Exercise tasks -
[1] In the article on energy shortages in Switzerland, how often and for how long would electricity operators cut power during extreme shortages?
[2] Copy the article on energy shortages in Switzerland from "In cases of" up to and including "other ‘vulnerable’ services?", swapping "hospitals" for "clinics".

Text passage -
======

Energy For Members

How energy shortages could hit daily life in Switzerland

Helena Bachmann in Geneva
Helena Bachmann in Geneva - [email protected]
How energy shortages could hit daily life in Switzerland
If you drive an electric car, you'll be out of luck during power outage. Photo: Pixabay

Beyond plunging the country (or some of its regions) into darkness and cutting off heating as well, a power outage will inconvenience Switzerland’s residents in a number of ways. Here are some of them.


Like other countries, Switzerland is not immune to consequences of energy shortage that could hit this winter.

Swiss authorities are worried about what would happen to essential services if the power goes out.

In cases of extreme shortages, electricity operators will have to cut the power off for four hours every eight hours, including for households. Only certain infrastructures considered essential would be spared, such as hospitals, emergency and security services, water supply systems, and the emission of radio and television waves.

The Local already wrote about Swiss cantons preparing for situations when power cuts would prevent people from calling ambulances or fire services.

READ MORE: Power outage: Swiss cantons set up plans for emergency services


But what about other ‘vulnerable’ services?

Swiss public broadcaster SRF recently obtained minutes of a meeting that the Federal Office for Civil Protection had with representatives of Switzerland's critical infrastructures. Its goal was to coordinate the efforts to maintain essential services in the event of a power shortage.

The document "shows the fragility of Switzerland in the face of a possible blackout", the broadcaster reported, particularly in the areas of telecommunications, payment transactions, and transport.

This is the overview of the weak points:


It takes is a power outage of about an hour for the mobile telephone networks of all the operators in the country to stop working, the document says.

Taking into account power cuts of four hours every eight to 12 hours, "the power supply time (between two cuts) is not enough to recharge the batteries of the antennas. This will result in breakdowns".

The vulnerability of the mobile phone network was described as "shocking" by an unnamed participant in the meeting: "A blackout can happen very quickly. And without communication, society faces enormous problems", that person reportedly said.

The Federal Office of Communications is examining how to limit this risk, but no concrete solutions have so far been proposed.

On the other hand, when it comes to data, the network seems more resilient.

Computer centres could last at least 72 hours thanks to diesel generators, and could be resupplied to maintain the internet.

However, this could be off-limit to private individuals.

“It is clear that if your home router is not supplied with energy, you will not have access to internet data », a spokesperson for Swisscom told SRF.

======

Given entries -
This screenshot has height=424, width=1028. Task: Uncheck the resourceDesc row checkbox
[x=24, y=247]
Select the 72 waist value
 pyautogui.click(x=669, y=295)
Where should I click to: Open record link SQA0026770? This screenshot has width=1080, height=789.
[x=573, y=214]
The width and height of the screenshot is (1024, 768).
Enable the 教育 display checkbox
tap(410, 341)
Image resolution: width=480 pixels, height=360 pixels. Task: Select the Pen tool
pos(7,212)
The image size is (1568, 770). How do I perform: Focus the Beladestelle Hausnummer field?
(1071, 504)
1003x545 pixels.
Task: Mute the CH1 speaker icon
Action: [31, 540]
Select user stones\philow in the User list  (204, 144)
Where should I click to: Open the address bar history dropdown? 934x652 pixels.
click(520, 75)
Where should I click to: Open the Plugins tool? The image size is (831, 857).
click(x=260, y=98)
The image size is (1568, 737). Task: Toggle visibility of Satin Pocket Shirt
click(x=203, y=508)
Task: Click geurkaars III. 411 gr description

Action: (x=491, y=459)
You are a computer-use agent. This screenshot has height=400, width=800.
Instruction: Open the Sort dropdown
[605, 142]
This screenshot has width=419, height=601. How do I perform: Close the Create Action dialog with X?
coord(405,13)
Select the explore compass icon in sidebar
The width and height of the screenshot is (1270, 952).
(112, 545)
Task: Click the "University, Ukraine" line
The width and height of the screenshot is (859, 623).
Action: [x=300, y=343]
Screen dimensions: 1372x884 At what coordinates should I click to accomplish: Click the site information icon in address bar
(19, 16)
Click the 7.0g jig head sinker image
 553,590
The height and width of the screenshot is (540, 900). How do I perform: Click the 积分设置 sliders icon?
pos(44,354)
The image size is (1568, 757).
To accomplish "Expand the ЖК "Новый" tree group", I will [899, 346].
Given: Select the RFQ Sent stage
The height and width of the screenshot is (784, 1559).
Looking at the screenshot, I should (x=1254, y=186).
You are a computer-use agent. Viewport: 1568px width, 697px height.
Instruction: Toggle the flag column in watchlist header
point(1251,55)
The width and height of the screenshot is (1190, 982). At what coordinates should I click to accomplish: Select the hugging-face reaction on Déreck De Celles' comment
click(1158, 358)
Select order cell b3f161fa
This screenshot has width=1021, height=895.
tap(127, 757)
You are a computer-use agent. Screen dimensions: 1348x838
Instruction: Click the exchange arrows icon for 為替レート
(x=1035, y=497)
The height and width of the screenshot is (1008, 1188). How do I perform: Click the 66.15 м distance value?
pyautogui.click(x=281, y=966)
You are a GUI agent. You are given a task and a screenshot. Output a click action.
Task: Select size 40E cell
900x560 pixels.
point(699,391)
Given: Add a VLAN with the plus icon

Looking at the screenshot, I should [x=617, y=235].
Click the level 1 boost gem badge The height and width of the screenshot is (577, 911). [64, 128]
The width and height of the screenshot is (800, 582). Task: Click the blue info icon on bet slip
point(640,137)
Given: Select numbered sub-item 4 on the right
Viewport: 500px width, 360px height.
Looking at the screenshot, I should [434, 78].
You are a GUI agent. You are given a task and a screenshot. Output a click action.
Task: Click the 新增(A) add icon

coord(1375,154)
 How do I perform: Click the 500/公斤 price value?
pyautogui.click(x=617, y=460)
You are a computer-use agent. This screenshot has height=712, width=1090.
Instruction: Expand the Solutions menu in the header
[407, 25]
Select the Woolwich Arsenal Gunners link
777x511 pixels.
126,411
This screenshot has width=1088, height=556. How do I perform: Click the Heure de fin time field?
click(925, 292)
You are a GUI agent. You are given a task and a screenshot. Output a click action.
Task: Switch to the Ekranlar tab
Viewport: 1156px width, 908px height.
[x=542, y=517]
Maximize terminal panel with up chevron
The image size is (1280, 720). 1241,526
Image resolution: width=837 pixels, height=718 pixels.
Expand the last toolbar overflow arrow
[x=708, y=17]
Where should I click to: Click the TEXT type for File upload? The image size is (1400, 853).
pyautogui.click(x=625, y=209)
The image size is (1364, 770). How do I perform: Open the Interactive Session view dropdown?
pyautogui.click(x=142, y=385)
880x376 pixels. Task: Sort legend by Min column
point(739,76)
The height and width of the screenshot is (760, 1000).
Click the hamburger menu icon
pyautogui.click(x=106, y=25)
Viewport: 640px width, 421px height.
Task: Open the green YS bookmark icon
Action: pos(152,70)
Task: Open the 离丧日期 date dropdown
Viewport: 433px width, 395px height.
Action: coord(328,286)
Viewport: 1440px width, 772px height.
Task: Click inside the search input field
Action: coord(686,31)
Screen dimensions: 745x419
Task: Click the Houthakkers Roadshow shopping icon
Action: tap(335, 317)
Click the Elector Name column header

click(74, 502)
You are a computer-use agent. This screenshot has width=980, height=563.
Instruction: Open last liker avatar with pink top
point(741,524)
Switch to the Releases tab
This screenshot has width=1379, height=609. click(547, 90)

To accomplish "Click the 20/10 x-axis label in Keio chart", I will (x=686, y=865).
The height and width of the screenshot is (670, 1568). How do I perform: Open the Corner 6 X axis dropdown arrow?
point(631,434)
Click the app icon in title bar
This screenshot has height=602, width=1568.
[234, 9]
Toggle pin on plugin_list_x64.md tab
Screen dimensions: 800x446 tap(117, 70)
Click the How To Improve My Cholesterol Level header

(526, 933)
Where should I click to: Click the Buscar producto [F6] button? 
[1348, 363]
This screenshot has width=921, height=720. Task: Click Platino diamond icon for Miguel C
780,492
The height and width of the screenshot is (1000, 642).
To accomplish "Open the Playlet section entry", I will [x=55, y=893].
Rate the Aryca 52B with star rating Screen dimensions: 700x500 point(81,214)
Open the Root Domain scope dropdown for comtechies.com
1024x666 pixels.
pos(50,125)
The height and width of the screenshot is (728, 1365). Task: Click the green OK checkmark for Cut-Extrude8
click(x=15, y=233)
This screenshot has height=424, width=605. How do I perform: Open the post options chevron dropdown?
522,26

======

List of answers -
[1] For four hours every eight hours.

[2]
In cases of extreme shortages, electricity operators will have to cut the power off for four hours every eight hours, including for households. Only certain infrastructures considered essential would be spared, such as clinics, emergency and security services, water supply systems, and the emission of radio and television waves.

The Local already wrote about Swiss cantons preparing for situations when power cuts would prevent people from calling ambulances or fire services.

READ MORE: Power outage: Swiss cantons set up plans for emergency services


But what about other ‘vulnerable’ services?